Exercise brief: Could you retype every line of the data underneath without altering anything?

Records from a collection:
++++
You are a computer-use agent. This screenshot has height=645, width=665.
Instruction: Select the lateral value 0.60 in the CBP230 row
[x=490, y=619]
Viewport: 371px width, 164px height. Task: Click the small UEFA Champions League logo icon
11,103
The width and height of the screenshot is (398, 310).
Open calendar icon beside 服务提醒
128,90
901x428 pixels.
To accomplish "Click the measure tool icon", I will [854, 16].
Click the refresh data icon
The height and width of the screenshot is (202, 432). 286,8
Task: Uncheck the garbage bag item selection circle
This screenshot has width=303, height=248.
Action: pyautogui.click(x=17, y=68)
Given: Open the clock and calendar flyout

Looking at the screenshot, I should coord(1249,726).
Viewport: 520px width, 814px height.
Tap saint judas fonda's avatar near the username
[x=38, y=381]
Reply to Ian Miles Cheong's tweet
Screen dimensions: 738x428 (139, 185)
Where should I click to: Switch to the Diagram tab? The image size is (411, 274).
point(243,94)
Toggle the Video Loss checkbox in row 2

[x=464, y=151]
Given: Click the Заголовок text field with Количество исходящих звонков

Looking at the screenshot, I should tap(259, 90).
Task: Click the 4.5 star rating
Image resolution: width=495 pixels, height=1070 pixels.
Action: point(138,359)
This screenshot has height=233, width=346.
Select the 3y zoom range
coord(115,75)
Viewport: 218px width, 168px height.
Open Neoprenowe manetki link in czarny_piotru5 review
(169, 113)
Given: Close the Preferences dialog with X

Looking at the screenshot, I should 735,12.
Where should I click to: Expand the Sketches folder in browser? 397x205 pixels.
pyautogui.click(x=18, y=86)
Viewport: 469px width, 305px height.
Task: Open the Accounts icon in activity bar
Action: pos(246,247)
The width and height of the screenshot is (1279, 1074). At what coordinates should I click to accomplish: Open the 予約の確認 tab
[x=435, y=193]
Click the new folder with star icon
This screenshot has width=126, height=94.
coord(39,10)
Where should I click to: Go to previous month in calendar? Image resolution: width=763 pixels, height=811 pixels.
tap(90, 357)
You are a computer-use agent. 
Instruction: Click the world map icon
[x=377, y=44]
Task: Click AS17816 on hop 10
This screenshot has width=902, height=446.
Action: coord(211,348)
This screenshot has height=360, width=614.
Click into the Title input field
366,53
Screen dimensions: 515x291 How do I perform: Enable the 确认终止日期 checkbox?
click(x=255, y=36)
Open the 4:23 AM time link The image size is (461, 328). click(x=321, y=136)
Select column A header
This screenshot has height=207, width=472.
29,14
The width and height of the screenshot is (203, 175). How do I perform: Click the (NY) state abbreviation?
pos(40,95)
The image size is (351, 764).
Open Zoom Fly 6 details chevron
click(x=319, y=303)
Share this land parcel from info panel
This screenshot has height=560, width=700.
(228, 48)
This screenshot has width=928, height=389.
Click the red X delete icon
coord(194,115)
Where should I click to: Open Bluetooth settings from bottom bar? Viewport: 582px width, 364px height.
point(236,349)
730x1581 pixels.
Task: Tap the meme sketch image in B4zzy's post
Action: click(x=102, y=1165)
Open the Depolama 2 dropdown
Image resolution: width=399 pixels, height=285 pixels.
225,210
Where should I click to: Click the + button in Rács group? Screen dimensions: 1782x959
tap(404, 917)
++++
Solution for this exercise:
You are a computer-use agent. This screenshot has height=645, width=665.
Instruction: Select the lateral value 0.60 in the CBP230 row
[x=490, y=619]
Viewport: 371px width, 164px height. Task: Click the small UEFA Champions League logo icon
11,103
The width and height of the screenshot is (398, 310).
Open calendar icon beside 服务提醒
128,90
901x428 pixels.
To accomplish "Click the measure tool icon", I will [854, 16].
Click the refresh data icon
The height and width of the screenshot is (202, 432). 286,8
Task: Uncheck the garbage bag item selection circle
This screenshot has width=303, height=248.
Action: pyautogui.click(x=17, y=68)
Given: Open the clock and calendar flyout

Looking at the screenshot, I should coord(1249,726).
Viewport: 520px width, 814px height.
Tap saint judas fonda's avatar near the username
[x=38, y=381]
Reply to Ian Miles Cheong's tweet
Screen dimensions: 738x428 (139, 185)
Where should I click to: Switch to the Diagram tab? The image size is (411, 274).
point(243,94)
Toggle the Video Loss checkbox in row 2

[x=464, y=151]
Given: Click the Заголовок text field with Количество исходящих звонков

Looking at the screenshot, I should tap(259, 90).
Task: Click the 4.5 star rating
Image resolution: width=495 pixels, height=1070 pixels.
Action: point(138,359)
This screenshot has height=233, width=346.
Select the 3y zoom range
coord(115,75)
Viewport: 218px width, 168px height.
Open Neoprenowe manetki link in czarny_piotru5 review
(169, 113)
Given: Close the Preferences dialog with X

Looking at the screenshot, I should 735,12.
Where should I click to: Expand the Sketches folder in browser? 397x205 pixels.
pyautogui.click(x=18, y=86)
Viewport: 469px width, 305px height.
Task: Open the Accounts icon in activity bar
Action: pos(246,247)
The width and height of the screenshot is (1279, 1074). At what coordinates should I click to accomplish: Open the 予約の確認 tab
[x=435, y=193]
Click the new folder with star icon
This screenshot has width=126, height=94.
coord(39,10)
Where should I click to: Go to previous month in calendar? Image resolution: width=763 pixels, height=811 pixels.
tap(90, 357)
You are a computer-use agent. 
Instruction: Click the world map icon
[x=377, y=44]
Task: Click AS17816 on hop 10
This screenshot has width=902, height=446.
Action: coord(211,348)
This screenshot has height=360, width=614.
Click into the Title input field
366,53
Screen dimensions: 515x291 How do I perform: Enable the 确认终止日期 checkbox?
click(x=255, y=36)
Open the 4:23 AM time link The image size is (461, 328). click(x=321, y=136)
Select column A header
This screenshot has height=207, width=472.
29,14
The width and height of the screenshot is (203, 175). How do I perform: Click the (NY) state abbreviation?
pos(40,95)
The image size is (351, 764).
Open Zoom Fly 6 details chevron
click(x=319, y=303)
Share this land parcel from info panel
This screenshot has height=560, width=700.
(228, 48)
This screenshot has width=928, height=389.
Click the red X delete icon
coord(194,115)
Where should I click to: Open Bluetooth settings from bottom bar? Viewport: 582px width, 364px height.
point(236,349)
730x1581 pixels.
Task: Tap the meme sketch image in B4zzy's post
Action: click(x=102, y=1165)
Open the Depolama 2 dropdown
Image resolution: width=399 pixels, height=285 pixels.
225,210
Where should I click to: Click the + button in Rács group? Screen dimensions: 1782x959
tap(404, 917)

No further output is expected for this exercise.